The Hook Up: Languishing libidos and biphobic boyfriends



There’s this girl, her name is Bi. Her last boyfriend, Cheater, cheated on her for months. Despite this, she had the hardest time getting over him. When she finally realized how awful he was, she met a new guy, Phobic. Phobic doesn’t know that Bi sometimes likes the ladies. He treats her really well, spoiling her, and being really understanding about all of the drama in her past. She’s never had a boyfriend treat her so well.

Then there’s Me. Me and Bi have been best friends for practically their whole lives. Last year Me admitted she had feelings for Bi. Bi returned them, but was scared and ran. It almost ruined their friendship. Me has worked really hard to get over her feelings, but she isn’t sure that Bi is over them. Me is also concerned about the new boyfriend’s homophobia. Phobic treats Bi well, but doesn’t know everything about her, so his affection is conditional. Me is also afraid to meet this guy, even though he doesn’t know she prefers the company of women.

Should she say something to Bi? If yes, then what should Me say? Did this make any sense at all? –Concerned Friend

Anna Says: Wow, you really went to town on those pseudonyms, Concerned Friend aka Me. I feel like I just read a question from Sesame Street’s Cookie Monster. Your pseudonyms definitely say a lot about your feelings concerning the men in your friend’s life—Phobic and Cheater, eh?—but let’s not dwell on it.

So you’re afraid to meet your sorta friend/sorta crush’s new boyfriend because you like ladies and he is supposedly homophobic. What’s the real question here? Are you concerned that he’s going to make snide comments about Amber Heard or otherwise cause a scene — reverse-glitter bomb you or something—or is it something else? Are you worried that meeting him will make you feel jealous?

In other words, what do you want to say to Bi—sorry, what do Me want to say? It kinda feels like those feelings you worked so hard to stuff down didn’t get stuffed all the way down, that they are in fact spilling out over the tops of your mittens and onto your keyboard.

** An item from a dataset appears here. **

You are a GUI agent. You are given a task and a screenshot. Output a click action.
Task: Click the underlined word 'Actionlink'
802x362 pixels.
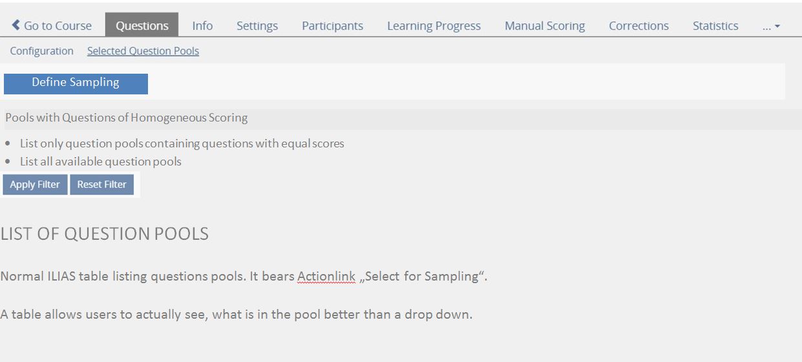pyautogui.click(x=326, y=277)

It seems like these feelings are affecting your other feelings toward your friend’s new boyfriend, hence the derision and pseudonymsults (that’s pseudonym insults, for those who prefer real worlds). Don’t get me wrong, I’m sure your concern is partly coming from a platonic, friendly place, but you seem to have a pretty big dose of The Feels for a rather benign situation, which is, what? Going to brunch with your friend and her bf? I wasn’t entirely sure about that part of your letter. Also, how do you know he’s homophobic if you’ve never met? Does he wear Duck F*ck Dynasty shirts or something?

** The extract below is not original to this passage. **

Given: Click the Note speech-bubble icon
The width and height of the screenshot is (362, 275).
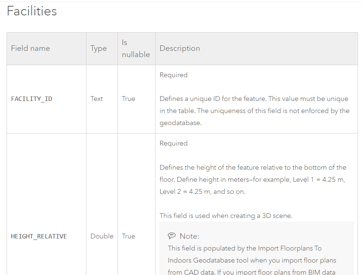Looking at the screenshot, I should coord(172,236).
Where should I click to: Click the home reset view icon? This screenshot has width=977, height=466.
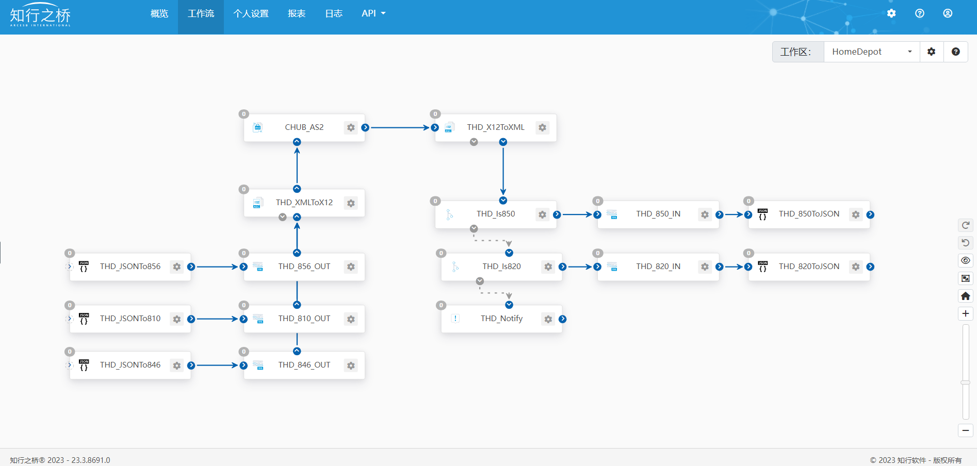966,296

Your friend should obviously come clean about her lady-lovin’ past, but it’s up to her when and how to reveal that to her new paramour. You can politely nudge her in that direction but that’s about all you can do. If your primary interest is maintaining your friendship with this gal, then you should meet her boyfriend, if for no other reason than it’s bound to happen eventually anyway, so why put off the inevitable? Try to keep an open mind—remember you did say several times that this guy treats your friend well. If you are legitimately concerned he’s going to make disparaging comments about lesbians, then now may be the time to whip out that “No one knows I’m a lesbian T-shirt” you bought at that women’s music festival but haven’t worn since. Be your big queer self, in other words. If the boyfriend is a dick to you for it, then you can dislike him in earnest and try to passively sabotage their relationship with underhanded comments and inappropriate flirtation. (Not really! She’ll figure it out on her own eventually).

In the meantime, don’t neglect your own heart, my friend. If, deep-down, you’ve still got some squishy feelings toward your friend, don’t passively ignore them and hope they’ll go away. Take some time apart from her, reinvest in yourself and your life goals, and try not to dwell too much on O.P.P. (other people’s problems). I know it’s hard not to, but you’re too awesome to make your friend’s dude choices your primary concern.

Now somebody bring Me a cookie (and by Me, I mean me).